[Required work]: Return each line of the listing in which the word "computer" appears.

━━━━━ Provided records

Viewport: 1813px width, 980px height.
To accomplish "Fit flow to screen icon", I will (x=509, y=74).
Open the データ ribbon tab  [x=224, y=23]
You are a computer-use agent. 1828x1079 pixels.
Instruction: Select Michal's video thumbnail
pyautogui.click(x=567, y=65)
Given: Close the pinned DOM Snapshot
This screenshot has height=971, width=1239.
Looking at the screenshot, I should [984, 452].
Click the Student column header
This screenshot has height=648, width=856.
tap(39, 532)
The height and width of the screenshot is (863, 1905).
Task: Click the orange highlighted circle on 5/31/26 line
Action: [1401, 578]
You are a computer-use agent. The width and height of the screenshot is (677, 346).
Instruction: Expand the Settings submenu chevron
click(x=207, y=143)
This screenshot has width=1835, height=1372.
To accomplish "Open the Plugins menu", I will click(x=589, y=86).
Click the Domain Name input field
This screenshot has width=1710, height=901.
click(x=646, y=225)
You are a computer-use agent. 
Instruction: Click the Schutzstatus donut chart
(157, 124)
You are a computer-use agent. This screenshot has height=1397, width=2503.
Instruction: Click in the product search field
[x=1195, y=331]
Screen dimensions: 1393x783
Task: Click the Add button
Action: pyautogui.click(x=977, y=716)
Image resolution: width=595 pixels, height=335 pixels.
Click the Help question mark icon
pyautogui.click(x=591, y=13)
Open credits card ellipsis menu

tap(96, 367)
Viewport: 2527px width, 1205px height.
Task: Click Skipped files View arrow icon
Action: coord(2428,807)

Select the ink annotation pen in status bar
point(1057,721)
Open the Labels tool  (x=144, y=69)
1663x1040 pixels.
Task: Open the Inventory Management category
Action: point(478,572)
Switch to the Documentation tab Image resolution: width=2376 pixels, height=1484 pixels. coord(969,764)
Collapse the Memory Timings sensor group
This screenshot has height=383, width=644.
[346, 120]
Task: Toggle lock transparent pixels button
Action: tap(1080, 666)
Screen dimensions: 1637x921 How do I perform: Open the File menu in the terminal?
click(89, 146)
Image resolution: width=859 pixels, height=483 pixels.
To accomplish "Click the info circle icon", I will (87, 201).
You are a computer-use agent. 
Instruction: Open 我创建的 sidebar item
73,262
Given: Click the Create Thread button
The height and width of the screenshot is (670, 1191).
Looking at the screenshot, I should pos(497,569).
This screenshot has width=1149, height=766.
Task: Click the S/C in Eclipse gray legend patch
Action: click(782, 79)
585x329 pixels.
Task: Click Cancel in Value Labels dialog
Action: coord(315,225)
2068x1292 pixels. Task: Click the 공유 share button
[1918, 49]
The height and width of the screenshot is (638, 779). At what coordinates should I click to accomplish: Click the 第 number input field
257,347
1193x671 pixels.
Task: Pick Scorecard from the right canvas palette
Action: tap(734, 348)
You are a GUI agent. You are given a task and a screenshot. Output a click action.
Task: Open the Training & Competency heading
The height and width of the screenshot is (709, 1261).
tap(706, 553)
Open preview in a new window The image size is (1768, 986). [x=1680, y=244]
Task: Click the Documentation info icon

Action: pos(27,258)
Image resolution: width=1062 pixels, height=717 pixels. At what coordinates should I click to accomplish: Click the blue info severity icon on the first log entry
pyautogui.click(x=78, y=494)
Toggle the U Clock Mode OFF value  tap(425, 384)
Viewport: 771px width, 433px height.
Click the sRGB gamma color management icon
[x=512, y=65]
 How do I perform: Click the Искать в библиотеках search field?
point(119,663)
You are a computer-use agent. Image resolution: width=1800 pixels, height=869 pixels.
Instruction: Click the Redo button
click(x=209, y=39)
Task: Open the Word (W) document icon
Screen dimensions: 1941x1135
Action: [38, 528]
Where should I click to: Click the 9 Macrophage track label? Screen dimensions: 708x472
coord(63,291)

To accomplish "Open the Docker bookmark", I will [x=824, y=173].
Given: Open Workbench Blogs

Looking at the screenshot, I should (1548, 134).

━━━━━━━━━━

[Response]:
You are a computer-use agent. 1828x1079 pixels.
You are a computer-use agent. The width and height of the screenshot is (677, 346).
You are a computer-use agent. 
You are a computer-use agent. This screenshot has height=1397, width=2503.
You are a computer-use agent. 
You are a computer-use agent. Image resolution: width=1800 pixels, height=869 pixels.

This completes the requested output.